Shortly after its establishment, the nature of business that Lehman Brothers conducted changed and the company started to act as a broker that bought and sold cotton for the planters living in and around Montgomery, Alabama. Lehman Brothers became known as a “King Cotton”. Successful operations in the cotton business, allowed the brothers to open a New York office in 1858 which provided the firm with a stronger presence in the commodities trading business as well as a foothold in the financial community (HBS, n.d.). Lehman Brothers’ commodities sales and trading business grew to include other goods and the company was among the first to set up commodities futures trading ventures in the United States.
 
Changes in the economic environment from agrarian to industrial era led to changes in the operations of the firm. Rapid infrastructure developments including construction of the railroad networks called for financing and this is how Lehman Brothers first started to act as the financial advisors and underwriters firm. The company continued to heavily finance various industries and with the developments in the external environment they always seemed to be among the first to show interest in particular industries.
 
Company’s openness to innovation, diverse portfolio of investments and overall culture was reflected in its mission statement: “Where vision gets built”.
 
In the year of 2000, Lehman celebrated its 150th anniversary.
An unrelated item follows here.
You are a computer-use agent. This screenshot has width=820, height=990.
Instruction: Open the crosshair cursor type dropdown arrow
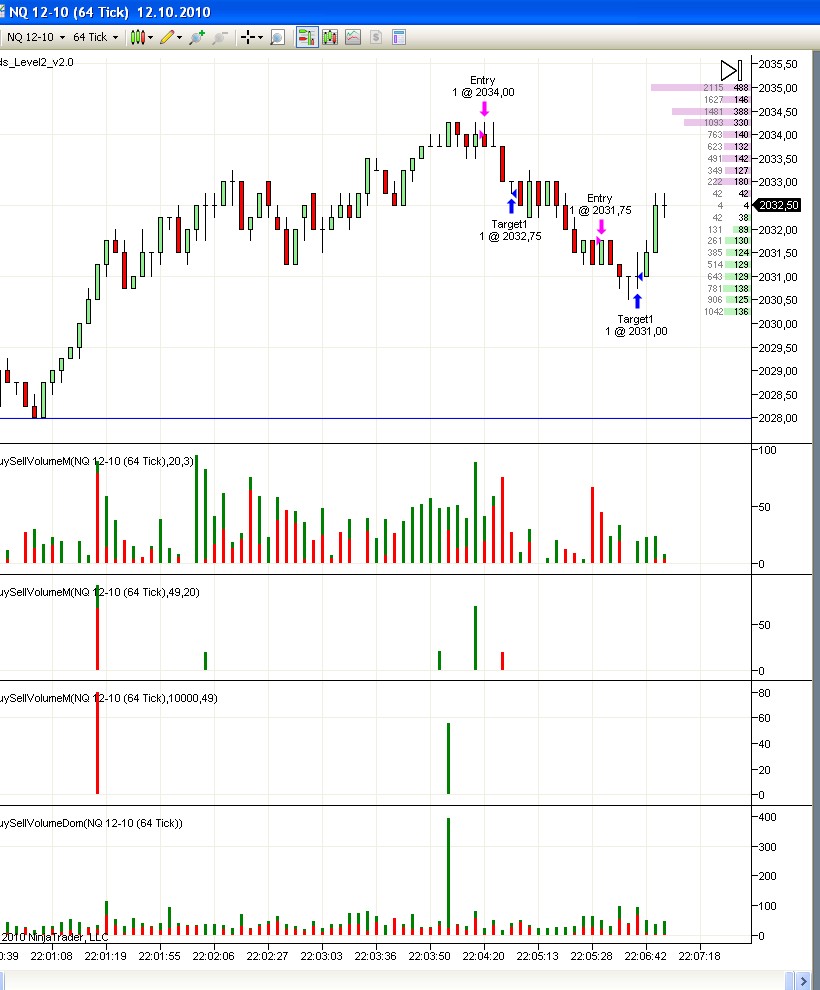tap(261, 37)
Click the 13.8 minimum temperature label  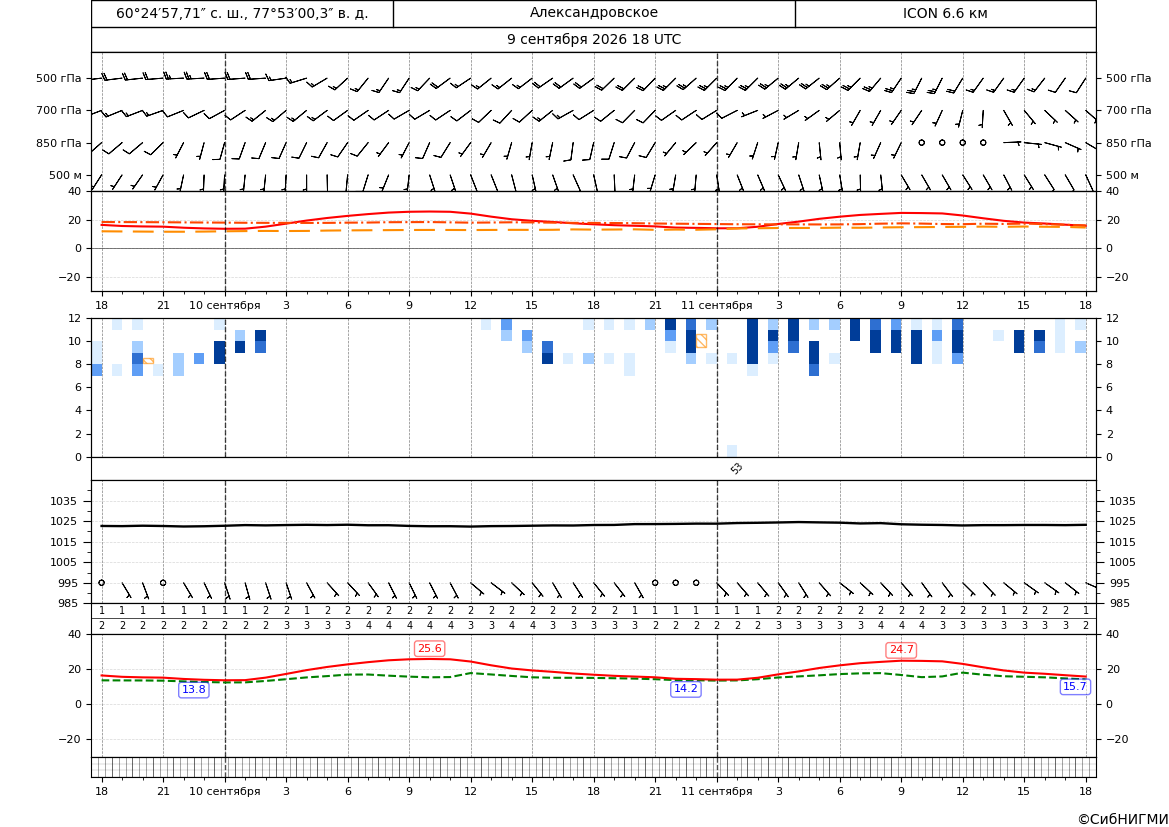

The team was really proud by the achievements; after all, the organization survived the Great Depression of the 1930s, Railroad Crash, World Wars and many other obstacles that didn’t seem to damage the company’s strong position in the financial sector as one of the largest investment banks in US. In fact, those challenges served as a catalyst for the firm to develop itself further. For example, in 1929 Lehman Brothers was one of the pioneers promoting new ways of financing that helped many companies to survive the crisis.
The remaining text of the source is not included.